# REQUIREMENT
Which of the lines below hold "will"? Please return each one.

# SOURCE MATERIAL
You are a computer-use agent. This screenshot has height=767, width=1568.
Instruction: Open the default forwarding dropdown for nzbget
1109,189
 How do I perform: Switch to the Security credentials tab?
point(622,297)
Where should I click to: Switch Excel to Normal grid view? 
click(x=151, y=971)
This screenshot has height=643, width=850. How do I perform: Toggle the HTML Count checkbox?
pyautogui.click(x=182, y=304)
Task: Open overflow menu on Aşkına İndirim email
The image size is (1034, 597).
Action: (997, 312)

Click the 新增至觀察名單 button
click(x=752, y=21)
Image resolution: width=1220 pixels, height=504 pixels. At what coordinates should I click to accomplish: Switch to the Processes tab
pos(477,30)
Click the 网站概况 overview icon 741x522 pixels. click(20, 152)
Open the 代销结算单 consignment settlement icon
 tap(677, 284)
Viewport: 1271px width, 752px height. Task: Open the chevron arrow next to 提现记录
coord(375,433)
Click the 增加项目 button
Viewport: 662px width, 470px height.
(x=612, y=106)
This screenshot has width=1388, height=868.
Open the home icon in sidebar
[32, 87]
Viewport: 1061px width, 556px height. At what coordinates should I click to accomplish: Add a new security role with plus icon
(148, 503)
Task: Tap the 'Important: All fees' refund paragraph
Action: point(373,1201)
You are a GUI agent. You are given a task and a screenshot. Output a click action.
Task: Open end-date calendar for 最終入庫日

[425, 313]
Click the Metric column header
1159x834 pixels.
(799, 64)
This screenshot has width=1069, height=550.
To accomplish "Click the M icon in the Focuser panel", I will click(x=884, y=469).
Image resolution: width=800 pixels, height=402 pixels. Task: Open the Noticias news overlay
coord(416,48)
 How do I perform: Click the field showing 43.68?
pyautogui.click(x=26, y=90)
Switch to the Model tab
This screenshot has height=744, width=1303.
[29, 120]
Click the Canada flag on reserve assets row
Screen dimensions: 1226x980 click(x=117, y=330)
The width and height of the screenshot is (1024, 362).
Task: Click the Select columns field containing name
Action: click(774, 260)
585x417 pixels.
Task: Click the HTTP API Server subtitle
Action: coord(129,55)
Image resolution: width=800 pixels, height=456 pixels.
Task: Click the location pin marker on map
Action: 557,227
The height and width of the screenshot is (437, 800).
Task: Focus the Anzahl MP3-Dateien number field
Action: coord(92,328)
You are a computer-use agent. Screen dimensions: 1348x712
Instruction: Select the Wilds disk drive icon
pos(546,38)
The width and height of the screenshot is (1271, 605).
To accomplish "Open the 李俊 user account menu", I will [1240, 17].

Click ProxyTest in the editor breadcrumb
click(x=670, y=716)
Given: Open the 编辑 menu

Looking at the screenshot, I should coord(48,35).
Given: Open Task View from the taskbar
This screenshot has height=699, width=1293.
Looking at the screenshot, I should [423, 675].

# REPLY TO THE EXERCISE
To accomplish "Click the M icon in the Focuser panel", I will click(x=884, y=469).
To accomplish "Open the 李俊 user account menu", I will [1240, 17].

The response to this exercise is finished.